TASK TO CARRY OUT:
Down to the last line, output the records below exactly.

GIVEN DATA:
====================
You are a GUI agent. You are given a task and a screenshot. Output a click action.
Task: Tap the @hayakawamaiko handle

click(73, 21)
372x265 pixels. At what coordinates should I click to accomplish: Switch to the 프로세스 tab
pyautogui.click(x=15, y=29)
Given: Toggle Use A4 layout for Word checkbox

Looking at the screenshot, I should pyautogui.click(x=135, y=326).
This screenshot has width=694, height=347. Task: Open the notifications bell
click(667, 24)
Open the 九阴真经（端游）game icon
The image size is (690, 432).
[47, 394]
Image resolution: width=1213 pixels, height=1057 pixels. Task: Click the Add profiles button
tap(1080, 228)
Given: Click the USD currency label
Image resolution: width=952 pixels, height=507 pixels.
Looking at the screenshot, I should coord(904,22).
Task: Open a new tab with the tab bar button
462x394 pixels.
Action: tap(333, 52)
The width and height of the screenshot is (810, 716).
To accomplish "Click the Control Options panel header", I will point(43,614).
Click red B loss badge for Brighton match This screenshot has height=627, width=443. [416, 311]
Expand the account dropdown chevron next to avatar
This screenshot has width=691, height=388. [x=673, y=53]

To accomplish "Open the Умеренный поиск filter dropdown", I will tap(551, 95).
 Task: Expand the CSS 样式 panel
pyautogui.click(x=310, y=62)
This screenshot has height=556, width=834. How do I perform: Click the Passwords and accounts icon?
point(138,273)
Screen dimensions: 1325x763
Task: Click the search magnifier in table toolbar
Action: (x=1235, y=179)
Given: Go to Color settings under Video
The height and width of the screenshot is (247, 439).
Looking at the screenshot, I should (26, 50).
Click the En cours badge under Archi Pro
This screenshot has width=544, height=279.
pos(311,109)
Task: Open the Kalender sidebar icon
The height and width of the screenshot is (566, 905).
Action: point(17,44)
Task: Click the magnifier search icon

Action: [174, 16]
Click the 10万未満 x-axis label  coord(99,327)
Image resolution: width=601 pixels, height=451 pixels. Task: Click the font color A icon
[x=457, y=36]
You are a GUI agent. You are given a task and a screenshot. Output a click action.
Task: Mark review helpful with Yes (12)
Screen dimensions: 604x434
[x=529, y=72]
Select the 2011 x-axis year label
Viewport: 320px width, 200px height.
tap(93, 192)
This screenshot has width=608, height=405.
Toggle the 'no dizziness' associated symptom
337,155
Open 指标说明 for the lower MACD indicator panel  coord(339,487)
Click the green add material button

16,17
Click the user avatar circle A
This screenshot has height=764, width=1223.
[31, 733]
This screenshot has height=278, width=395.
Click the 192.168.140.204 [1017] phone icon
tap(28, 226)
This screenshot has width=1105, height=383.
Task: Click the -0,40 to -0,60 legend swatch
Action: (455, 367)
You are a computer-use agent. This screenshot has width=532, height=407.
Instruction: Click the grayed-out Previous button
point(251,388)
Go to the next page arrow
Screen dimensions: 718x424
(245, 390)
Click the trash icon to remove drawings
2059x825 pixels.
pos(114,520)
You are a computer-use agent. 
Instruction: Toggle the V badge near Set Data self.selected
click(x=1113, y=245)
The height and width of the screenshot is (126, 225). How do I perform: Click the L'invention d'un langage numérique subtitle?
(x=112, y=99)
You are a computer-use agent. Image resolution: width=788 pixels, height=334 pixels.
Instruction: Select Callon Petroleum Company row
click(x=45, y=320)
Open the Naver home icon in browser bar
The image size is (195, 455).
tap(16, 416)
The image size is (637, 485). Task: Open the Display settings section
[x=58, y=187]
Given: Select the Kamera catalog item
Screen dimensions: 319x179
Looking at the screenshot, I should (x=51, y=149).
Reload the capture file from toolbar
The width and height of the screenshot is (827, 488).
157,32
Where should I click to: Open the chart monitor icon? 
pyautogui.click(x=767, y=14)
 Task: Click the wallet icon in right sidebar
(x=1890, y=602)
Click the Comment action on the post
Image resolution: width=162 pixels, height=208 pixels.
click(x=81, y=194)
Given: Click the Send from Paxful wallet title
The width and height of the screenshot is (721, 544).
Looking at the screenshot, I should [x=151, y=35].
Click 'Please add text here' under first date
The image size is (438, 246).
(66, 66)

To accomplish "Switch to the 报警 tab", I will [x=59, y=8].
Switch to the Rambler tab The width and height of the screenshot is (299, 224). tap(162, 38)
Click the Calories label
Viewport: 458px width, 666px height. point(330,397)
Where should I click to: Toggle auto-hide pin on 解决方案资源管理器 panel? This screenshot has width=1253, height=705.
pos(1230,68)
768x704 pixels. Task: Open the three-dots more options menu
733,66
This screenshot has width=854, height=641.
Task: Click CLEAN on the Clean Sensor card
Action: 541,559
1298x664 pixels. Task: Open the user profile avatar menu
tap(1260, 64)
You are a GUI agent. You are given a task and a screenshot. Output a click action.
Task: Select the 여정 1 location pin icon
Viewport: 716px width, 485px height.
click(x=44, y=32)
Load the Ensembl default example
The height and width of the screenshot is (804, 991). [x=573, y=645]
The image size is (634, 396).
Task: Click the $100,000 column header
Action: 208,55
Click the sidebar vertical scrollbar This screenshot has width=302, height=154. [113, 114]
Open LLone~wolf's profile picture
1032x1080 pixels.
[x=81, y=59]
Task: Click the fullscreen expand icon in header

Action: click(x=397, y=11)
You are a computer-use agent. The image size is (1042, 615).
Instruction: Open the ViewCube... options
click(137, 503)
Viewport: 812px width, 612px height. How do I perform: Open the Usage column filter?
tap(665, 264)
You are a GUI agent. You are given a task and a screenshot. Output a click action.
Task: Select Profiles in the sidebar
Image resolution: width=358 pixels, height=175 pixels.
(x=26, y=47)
====================
SOLVED EXERCISE:
You are a GUI agent. You are given a task and a screenshot. Output a click action.
Task: Tap the @hayakawamaiko handle

click(73, 21)
372x265 pixels. At what coordinates should I click to accomplish: Switch to the 프로세스 tab
pyautogui.click(x=15, y=29)
Given: Toggle Use A4 layout for Word checkbox

Looking at the screenshot, I should pyautogui.click(x=135, y=326).
This screenshot has width=694, height=347. Task: Open the notifications bell
click(667, 24)
Open the 九阴真经（端游）game icon
The image size is (690, 432).
[47, 394]
Image resolution: width=1213 pixels, height=1057 pixels. Task: Click the Add profiles button
tap(1080, 228)
Given: Click the USD currency label
Image resolution: width=952 pixels, height=507 pixels.
Looking at the screenshot, I should coord(904,22).
Task: Open a new tab with the tab bar button
462x394 pixels.
Action: tap(333, 52)
The width and height of the screenshot is (810, 716).
To accomplish "Click the Control Options panel header", I will point(43,614).
Click red B loss badge for Brighton match This screenshot has height=627, width=443. [416, 311]
Expand the account dropdown chevron next to avatar
This screenshot has width=691, height=388. [x=673, y=53]

To accomplish "Open the Умеренный поиск filter dropdown", I will tap(551, 95).
 Task: Expand the CSS 样式 panel
pyautogui.click(x=310, y=62)
This screenshot has height=556, width=834. How do I perform: Click the Passwords and accounts icon?
point(138,273)
Screen dimensions: 1325x763
Task: Click the search magnifier in table toolbar
Action: (x=1235, y=179)
Given: Go to Color settings under Video
The height and width of the screenshot is (247, 439).
Looking at the screenshot, I should (26, 50).
Click the En cours badge under Archi Pro
This screenshot has width=544, height=279.
pos(311,109)
Task: Open the Kalender sidebar icon
The height and width of the screenshot is (566, 905).
Action: point(17,44)
Task: Click the magnifier search icon

Action: [174, 16]
Click the 10万未満 x-axis label  coord(99,327)
Image resolution: width=601 pixels, height=451 pixels. Task: Click the font color A icon
[x=457, y=36]
You are a GUI agent. You are given a task and a screenshot. Output a click action.
Task: Mark review helpful with Yes (12)
Screen dimensions: 604x434
[x=529, y=72]
Select the 2011 x-axis year label
Viewport: 320px width, 200px height.
tap(93, 192)
This screenshot has width=608, height=405.
Toggle the 'no dizziness' associated symptom
337,155
Open 指标说明 for the lower MACD indicator panel  coord(339,487)
Click the green add material button

16,17
Click the user avatar circle A
This screenshot has height=764, width=1223.
[31, 733]
This screenshot has height=278, width=395.
Click the 192.168.140.204 [1017] phone icon
tap(28, 226)
This screenshot has width=1105, height=383.
Task: Click the -0,40 to -0,60 legend swatch
Action: (455, 367)
You are a computer-use agent. This screenshot has width=532, height=407.
Instruction: Click the grayed-out Previous button
point(251,388)
Go to the next page arrow
Screen dimensions: 718x424
(245, 390)
Click the trash icon to remove drawings
2059x825 pixels.
pos(114,520)
You are a computer-use agent. 
Instruction: Toggle the V badge near Set Data self.selected
click(x=1113, y=245)
The height and width of the screenshot is (126, 225). How do I perform: Click the L'invention d'un langage numérique subtitle?
(x=112, y=99)
You are a computer-use agent. Image resolution: width=788 pixels, height=334 pixels.
Instruction: Select Callon Petroleum Company row
click(x=45, y=320)
Open the Naver home icon in browser bar
The image size is (195, 455).
tap(16, 416)
The image size is (637, 485). Task: Open the Display settings section
[x=58, y=187]
Given: Select the Kamera catalog item
Screen dimensions: 319x179
Looking at the screenshot, I should (x=51, y=149).
Reload the capture file from toolbar
The width and height of the screenshot is (827, 488).
157,32
Where should I click to: Open the chart monitor icon? 
pyautogui.click(x=767, y=14)
 Task: Click the wallet icon in right sidebar
(x=1890, y=602)
Click the Comment action on the post
Image resolution: width=162 pixels, height=208 pixels.
click(x=81, y=194)
Given: Click the Send from Paxful wallet title
The width and height of the screenshot is (721, 544).
Looking at the screenshot, I should [x=151, y=35].
Click 'Please add text here' under first date
The image size is (438, 246).
(66, 66)

To accomplish "Switch to the 报警 tab", I will [x=59, y=8].
Switch to the Rambler tab The width and height of the screenshot is (299, 224). tap(162, 38)
Click the Calories label
Viewport: 458px width, 666px height. point(330,397)
Where should I click to: Toggle auto-hide pin on 解决方案资源管理器 panel? This screenshot has width=1253, height=705.
pos(1230,68)
768x704 pixels. Task: Open the three-dots more options menu
733,66
This screenshot has width=854, height=641.
Task: Click CLEAN on the Clean Sensor card
Action: 541,559
1298x664 pixels. Task: Open the user profile avatar menu
tap(1260, 64)
You are a GUI agent. You are given a task and a screenshot. Output a click action.
Task: Select the 여정 1 location pin icon
Viewport: 716px width, 485px height.
click(x=44, y=32)
Load the Ensembl default example
The height and width of the screenshot is (804, 991). [x=573, y=645]
The image size is (634, 396).
Task: Click the $100,000 column header
Action: 208,55
Click the sidebar vertical scrollbar This screenshot has width=302, height=154. [113, 114]
Open LLone~wolf's profile picture
1032x1080 pixels.
[x=81, y=59]
Task: Click the fullscreen expand icon in header

Action: click(x=397, y=11)
You are a computer-use agent. The image size is (1042, 615).
Instruction: Open the ViewCube... options
click(137, 503)
Viewport: 812px width, 612px height. How do I perform: Open the Usage column filter?
tap(665, 264)
You are a GUI agent. You are given a task and a screenshot. Output a click action.
Task: Select Profiles in the sidebar
Image resolution: width=358 pixels, height=175 pixels.
(x=26, y=47)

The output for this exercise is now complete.